В 8 часов утра кончилась моя вахта, и я пошел спать. Проспав порядочно, я был разбужен сильной беготней взад и вперед по палубе. Очевидно, что-то случилось, и я подосадовал, зачем это поднимают такой шум из-за какого-нибудь медведя или тюленя? Наверное случилось что-нибудь в этом роде. Но вдруг прибегает в каюту лейтенант Хансен и выкрикивает незабываемые слова:
— Виднеется судно!
Он сейчас же выскочил обратно, и я остался один.
Северо-Западный проход был пройден! Моя мечта юношеских лет в эту минуту стала действительностью. В горле я почувствовал странное ощущение; я был несколько возбужден и переутомлен, — и, конечно, это слабость, но на глазах моих навернулись слезы. „Виднеется судно!“ Магические слова. Сразу родина и все милые моему сердцу словно приблизились ко мне и простерли ко мне руки. "Виднеется судно!"
Я моментально оделся. Когда я был готов, я остановился на минуту перед портретом Нансена, висевшим на стене. И в это мгновение изображение словно ожило, будто Нансен смотрел на меня и кивал головой: — "Я это знал!" Я кивнул ему в ответ, улыбаясь от счастья, — и вышел на палубу.

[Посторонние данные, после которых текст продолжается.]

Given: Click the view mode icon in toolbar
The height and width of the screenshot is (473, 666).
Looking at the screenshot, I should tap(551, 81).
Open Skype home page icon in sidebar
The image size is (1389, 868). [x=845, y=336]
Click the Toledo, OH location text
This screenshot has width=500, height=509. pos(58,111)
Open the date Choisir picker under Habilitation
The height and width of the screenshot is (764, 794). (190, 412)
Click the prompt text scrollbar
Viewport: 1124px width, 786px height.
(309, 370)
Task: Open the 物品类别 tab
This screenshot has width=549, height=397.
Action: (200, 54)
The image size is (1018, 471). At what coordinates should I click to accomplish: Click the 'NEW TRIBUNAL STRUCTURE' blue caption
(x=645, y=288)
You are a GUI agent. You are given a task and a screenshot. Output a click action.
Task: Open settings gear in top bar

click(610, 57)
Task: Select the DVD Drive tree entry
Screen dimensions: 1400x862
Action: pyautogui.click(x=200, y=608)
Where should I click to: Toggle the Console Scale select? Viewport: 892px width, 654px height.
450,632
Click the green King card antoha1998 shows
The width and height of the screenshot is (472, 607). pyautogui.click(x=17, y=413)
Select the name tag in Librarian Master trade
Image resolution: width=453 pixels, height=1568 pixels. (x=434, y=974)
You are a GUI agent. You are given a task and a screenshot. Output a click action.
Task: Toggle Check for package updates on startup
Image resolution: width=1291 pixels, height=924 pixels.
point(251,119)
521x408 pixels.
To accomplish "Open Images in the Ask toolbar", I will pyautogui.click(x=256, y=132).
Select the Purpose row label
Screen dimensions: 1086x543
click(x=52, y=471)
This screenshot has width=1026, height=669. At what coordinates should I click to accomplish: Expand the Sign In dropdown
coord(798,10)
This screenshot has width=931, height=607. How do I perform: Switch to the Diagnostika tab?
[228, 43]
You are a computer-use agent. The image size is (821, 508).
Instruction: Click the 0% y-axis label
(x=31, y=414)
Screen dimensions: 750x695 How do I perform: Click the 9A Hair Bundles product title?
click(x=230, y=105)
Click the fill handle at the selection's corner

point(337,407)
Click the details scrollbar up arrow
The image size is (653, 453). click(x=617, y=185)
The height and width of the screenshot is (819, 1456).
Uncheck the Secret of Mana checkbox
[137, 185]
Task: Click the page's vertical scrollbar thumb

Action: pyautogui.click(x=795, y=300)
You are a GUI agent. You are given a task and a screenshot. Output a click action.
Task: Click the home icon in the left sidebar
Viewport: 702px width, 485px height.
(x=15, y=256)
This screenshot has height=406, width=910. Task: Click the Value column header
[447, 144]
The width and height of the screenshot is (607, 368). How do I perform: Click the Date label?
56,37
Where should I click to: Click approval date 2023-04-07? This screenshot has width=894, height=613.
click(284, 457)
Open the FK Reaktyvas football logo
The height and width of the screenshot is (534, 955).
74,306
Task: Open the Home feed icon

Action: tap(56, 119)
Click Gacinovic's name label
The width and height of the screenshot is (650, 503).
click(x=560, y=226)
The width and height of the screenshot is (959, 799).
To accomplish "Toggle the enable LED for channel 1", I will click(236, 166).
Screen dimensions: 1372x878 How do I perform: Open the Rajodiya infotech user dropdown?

Был совершенно изумительный прекрасный день. Бриз перешел несколько к востоку, и при ветре в бакштаг[70] и на всех парусах мы быстро шли вперед. Как будто „Йоа“ понимала, что все худшее осталось позади,— она шла удивительно легко! Далеко к северу лежал Нельсон Хэд. Мыс с плоской вершиной пышно выглядел на утреннем солнце, под лучами которого таял белый снег и образовывались темно-синие тени в параллельных расселинах по бокам горы. Большая блестящая зыбь приятно поднимала и опускала судно, а воздух был теплый и мягкий. Все это было замечено в одно мгновение. Но внимание не задерживалось на этом долго. Единственным между небом и морем, что интересовало нас сейчас, были две верхушки мачт на далеком горизонте. Все вышли на палубу, и все бинокли были направлены на приближающееся судно. Все лица улыбались. Говорили немного, бинокль опускался — Хотел бы я знать! ...и снова подносился к глазам. Другой опускал бинокль, и снова повторялось: „Хотел бы я знать!“ Когда корпус чужого корабля стал виден, мы подняли норвежский флаг. Он медленно скользил вверх по гафелю под взорами всех. Вслед флагу посыпались шепотом всякие радостные словечки, — как будто мы все ласкали его.
Флаг пообносился и выцвел. Но нес он свои раны с честью.
- Хотелось бы знать, что „он“ подумает, когда увидит его?